June-August 2017

With this posting, three by 3 begins its sixth year of publication. May there be many more–and all for the best!

As part of the celebration, I’m re-posting three of my favorite poems. By giving them a reprise, hopefully they’ll find readers with the same bias! For additional commentary, their original posted dates were: March-May 2013 (“Priorities in Perfect Practice”), December 2014-March 2015 (“Origins on Galapagos”),  September-November 2013 (“The Likes of Master Shimu’s Artistry”).


Priorities in Perfect Practice


Not only a metronome
plays a key role…

At the piano
sits a virtuoso.
He’ll tackle anything…

Note the ivory steps.
They slope upward,
towards a dream door.
He’s rhapsodizing
over which riff
might make
a break thru.
Also, what will it sound like?

In real life
a living room
houses him.
The walls wear ears.
They eavesdrop
on steady solos.
Likewise, a low
ceiling listens in.

Those are his
full scale critics,
besides a
small metronome
ticking away
on a table.
That’s their measure
for trying out
latent talent.
All he has to do
is follow along.
Whether the door
will wind up opening
hinges on him.
As to when is up to them.


First published in Octavo


Origins on Galapagos


Lucky ducks, though they’re terns,
that can always bank on
a cornucopia surfacing around them?
marooned onshore pools
with kelp, eelgrass, crabs
clinging to the bottom…

Their ancestors also fared well,
as per my post mortem memory.
Enough to establish a flock of birds
with blood lines tied to flowing tides.
My kind died out long ago,
overcome by an unstable volcano.
Had our wings been bigger
we’d have flown off the island;
or swam away if we’d known how.

Likewise, I can recall when
the first newcomber was spotted
poking around one sunrise.
He appeared alone, but as the sky shined
others showed up, mouthing sounds
like “right here” and “Dr. Darwin.”
Each day they arrived early,left
after hovering over scores of nests.

Naturally,they never saw a feather
nor heard us chirping.
We were no more than a body of ashes
left behind like lava–the darkest part
of the sand they stepped on
while doing their legwork
up and down dunes.
They came close, though,
those curious creatures
that ran around
after every tern.


The Likes of Master Shimu’s Artistry


A stream springs up.
Ribbons of currents sparkle
as they curl around rocks;
turning, by late afternoon,
into the deep water
of a long, dark pool.

There and then, its slowly
moving surface features
the likes of Master Shimu
searching for shade
along the bambooed bank.
Are those his eyes
floating among the green leaves
whisked off by the wind?

An eddy enters the picture.
Soon the leaves are drawn
towards it, branching
away on separate waves.
Also, within drifting
distance, the bottom
appears again.

He’s seen enough, though,
for a full day;
between reflections
and the mirror between them…

It’s time
to let the watercolor dry.


 First Published in The Montserrat Review                                                            















2 comments to June-August 2017

  • Thanks for three more wonderful poems.

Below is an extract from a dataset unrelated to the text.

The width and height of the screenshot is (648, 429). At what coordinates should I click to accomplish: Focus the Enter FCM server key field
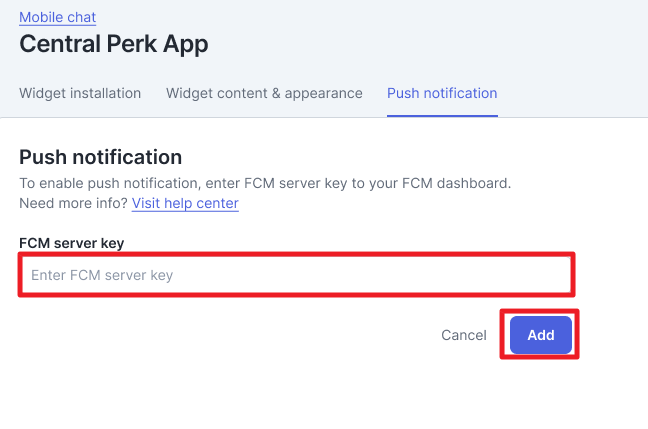296,275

As someone who’s spent countless solitary hours at the piano, Priorities in Perfect Practice rings so true. Origins on Galapagos captures the history and significance of those islands as well as their magic. Master Shimu paints a picture in the mind. I so enjoyed these.

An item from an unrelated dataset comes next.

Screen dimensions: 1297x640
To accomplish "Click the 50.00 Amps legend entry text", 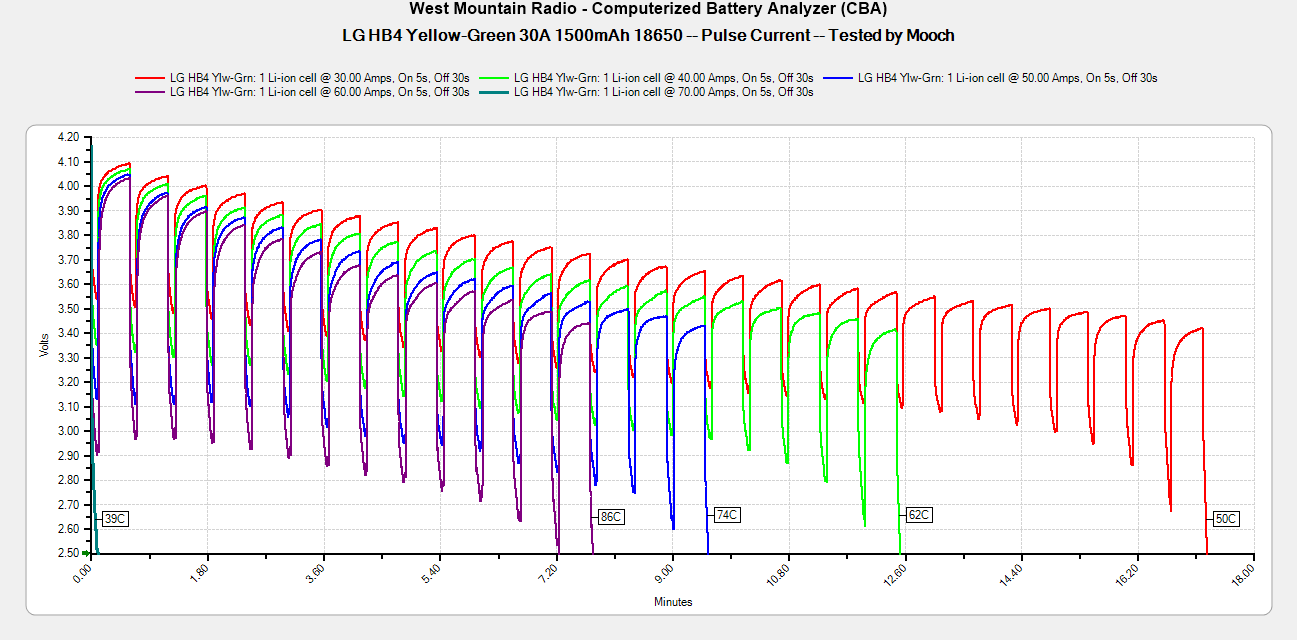I will point(1007,78).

  • Thanks, Michael, all three of these are worth re-reading! you have words that walk right off the page and starts a fire in another poet’s mind, like your “Priorities in Perfect Practice,” (by the way, isn’t alliteration just the nuts?!?), I can smile and nod as I’m savoring your imagery “…the ivory steps. They slope upward, towards a dream door…” It’s exciting to read a poem and step through a door into another dimension…and I key in on “…the walls wear ears..” and “…a low ceiling listens in…” I’m keen on investing human traits and actions in the objects and creatures around us, that creates almost limitless opportunities for tapping into fantastic realities. You keep expanding the boundaries of the experience right through to the last lines. Bravo!